======== EXERCISE DATA ========

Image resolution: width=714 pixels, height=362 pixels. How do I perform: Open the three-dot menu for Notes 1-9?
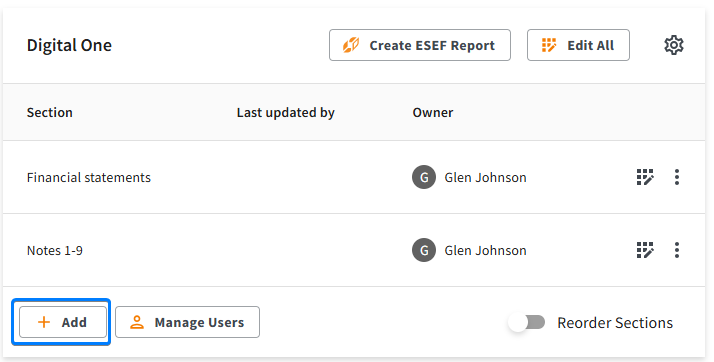click(x=677, y=250)
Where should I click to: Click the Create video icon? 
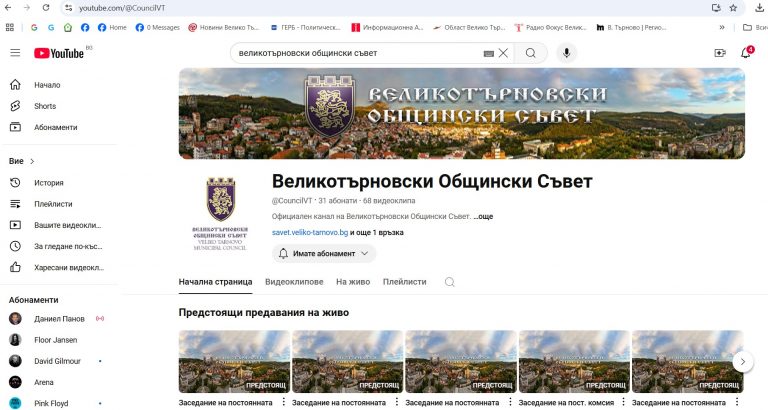click(719, 53)
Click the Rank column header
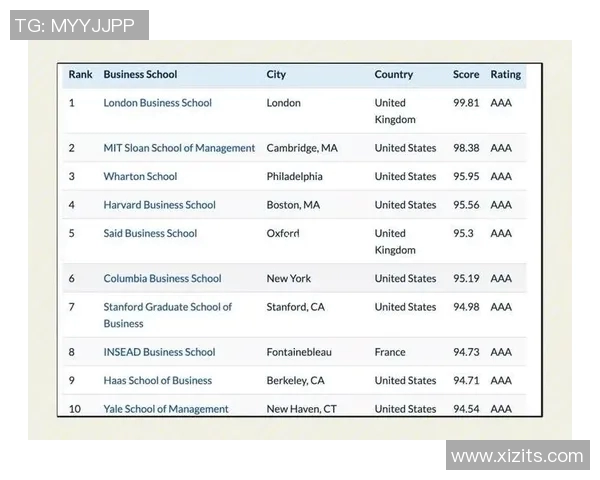 (80, 74)
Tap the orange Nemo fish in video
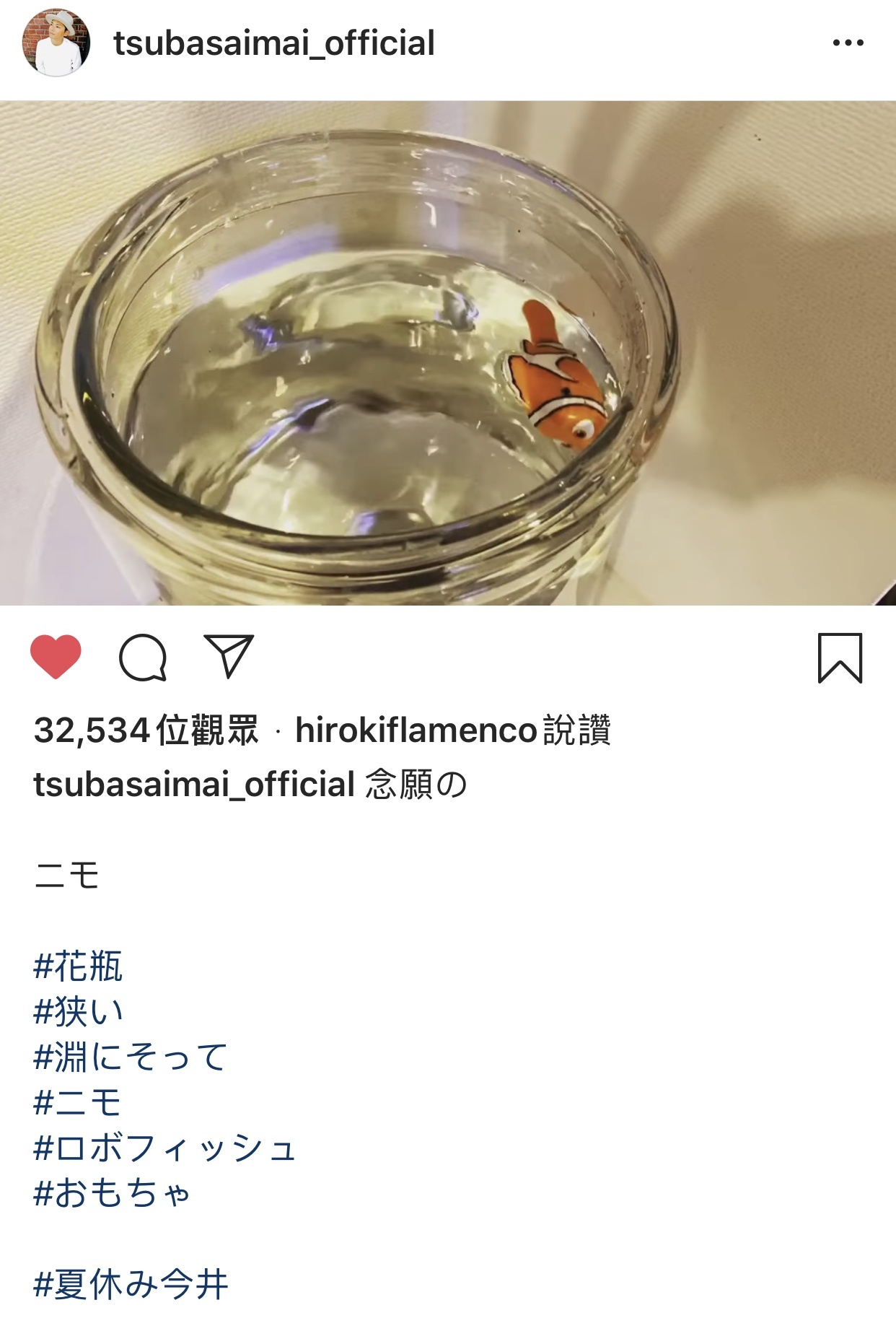Viewport: 896px width, 1318px height. pos(558,376)
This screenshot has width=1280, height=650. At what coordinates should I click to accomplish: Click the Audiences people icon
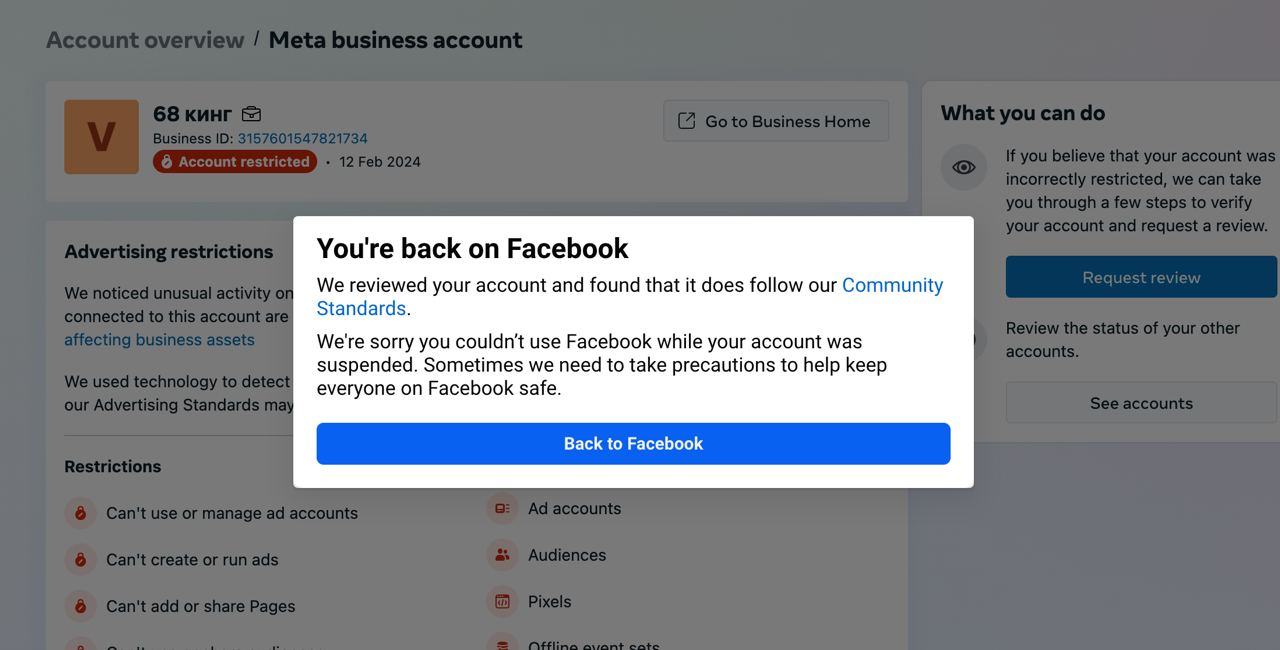click(x=502, y=555)
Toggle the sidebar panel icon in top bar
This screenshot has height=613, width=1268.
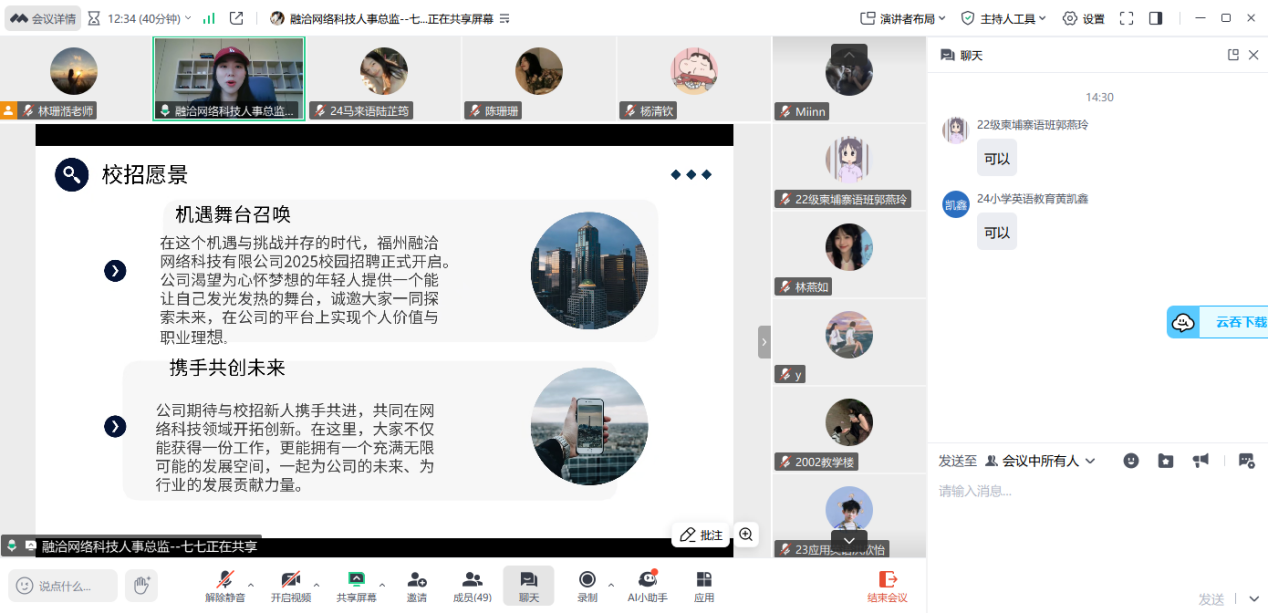tap(1156, 18)
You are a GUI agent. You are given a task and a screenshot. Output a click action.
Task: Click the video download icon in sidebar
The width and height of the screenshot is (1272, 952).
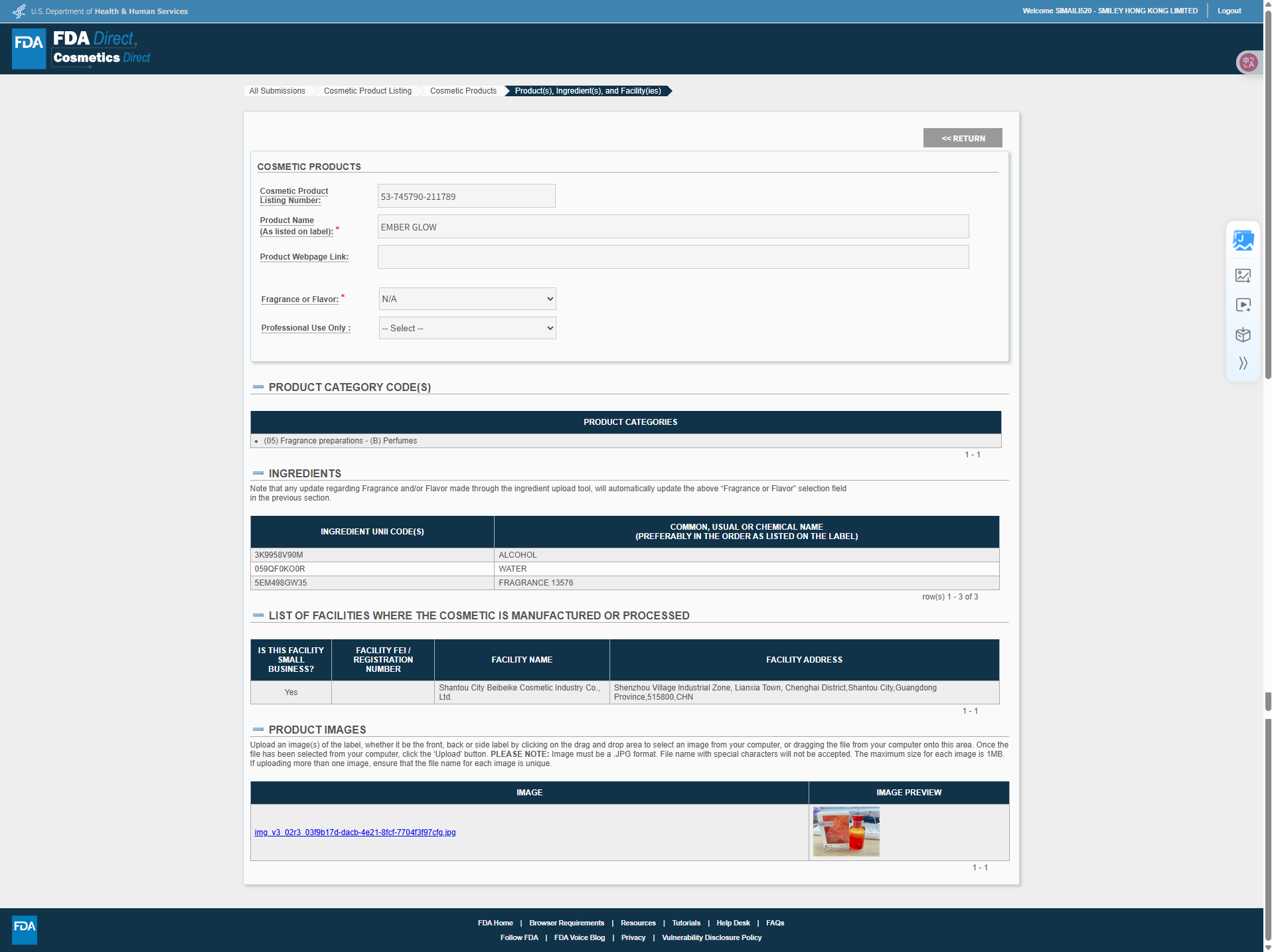click(x=1243, y=305)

========

WHAT IS NEEDED - Reproduce every line above containing "sidebar".

RESPONSE TO THE TASK -
Toggle the sidebar panel icon in top bar
Task: Click the video download icon in sidebar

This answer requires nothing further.